* WHAT IS EXPECTED:
In the reply, include exactly the lines of the entries below from the first to the line with "Username or Email (1195, 356)", that line included.

[Stored records]
/---
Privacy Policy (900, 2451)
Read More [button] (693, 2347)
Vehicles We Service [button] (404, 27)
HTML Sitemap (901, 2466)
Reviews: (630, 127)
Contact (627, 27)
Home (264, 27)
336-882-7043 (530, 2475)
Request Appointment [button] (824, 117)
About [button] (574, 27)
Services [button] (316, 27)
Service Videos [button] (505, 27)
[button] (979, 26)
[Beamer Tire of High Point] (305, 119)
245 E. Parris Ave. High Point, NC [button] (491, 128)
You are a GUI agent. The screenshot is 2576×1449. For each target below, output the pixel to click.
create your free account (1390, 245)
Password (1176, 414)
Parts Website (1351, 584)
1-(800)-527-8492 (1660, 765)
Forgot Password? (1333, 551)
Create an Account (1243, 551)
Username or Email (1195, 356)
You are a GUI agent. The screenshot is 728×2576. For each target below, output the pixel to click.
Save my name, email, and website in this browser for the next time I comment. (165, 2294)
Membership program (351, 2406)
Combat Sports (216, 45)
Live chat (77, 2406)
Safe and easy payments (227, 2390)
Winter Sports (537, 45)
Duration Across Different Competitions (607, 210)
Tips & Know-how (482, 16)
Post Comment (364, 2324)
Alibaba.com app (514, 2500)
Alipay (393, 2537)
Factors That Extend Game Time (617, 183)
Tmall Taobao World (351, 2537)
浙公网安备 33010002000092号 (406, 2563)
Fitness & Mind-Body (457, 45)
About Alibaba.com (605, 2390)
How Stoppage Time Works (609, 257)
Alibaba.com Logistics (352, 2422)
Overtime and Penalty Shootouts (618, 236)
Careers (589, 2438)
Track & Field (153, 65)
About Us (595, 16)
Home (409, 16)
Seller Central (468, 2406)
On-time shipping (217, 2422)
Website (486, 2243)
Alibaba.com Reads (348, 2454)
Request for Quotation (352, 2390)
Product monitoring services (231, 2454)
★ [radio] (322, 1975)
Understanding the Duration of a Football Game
\---
* REPLY:
Privacy Policy (900, 2451)
Read More [button] (693, 2347)
Vehicles We Service [button] (404, 27)
HTML Sitemap (901, 2466)
Reviews: (630, 127)
Contact (627, 27)
Home (264, 27)
336-882-7043 (530, 2475)
Request Appointment [button] (824, 117)
About [button] (574, 27)
Services [button] (316, 27)
Service Videos [button] (505, 27)
[button] (979, 26)
[Beamer Tire of High Point] (305, 119)
245 E. Parris Ave. High Point, NC [button] (491, 128)
You are a GUI agent. The screenshot is 2576×1449. For each target below, output the pixel to click.
create your free account (1390, 245)
Password (1176, 414)
Parts Website (1351, 584)
1-(800)-527-8492 (1660, 765)
Forgot Password? (1333, 551)
Create an Account (1243, 551)
Username or Email (1195, 356)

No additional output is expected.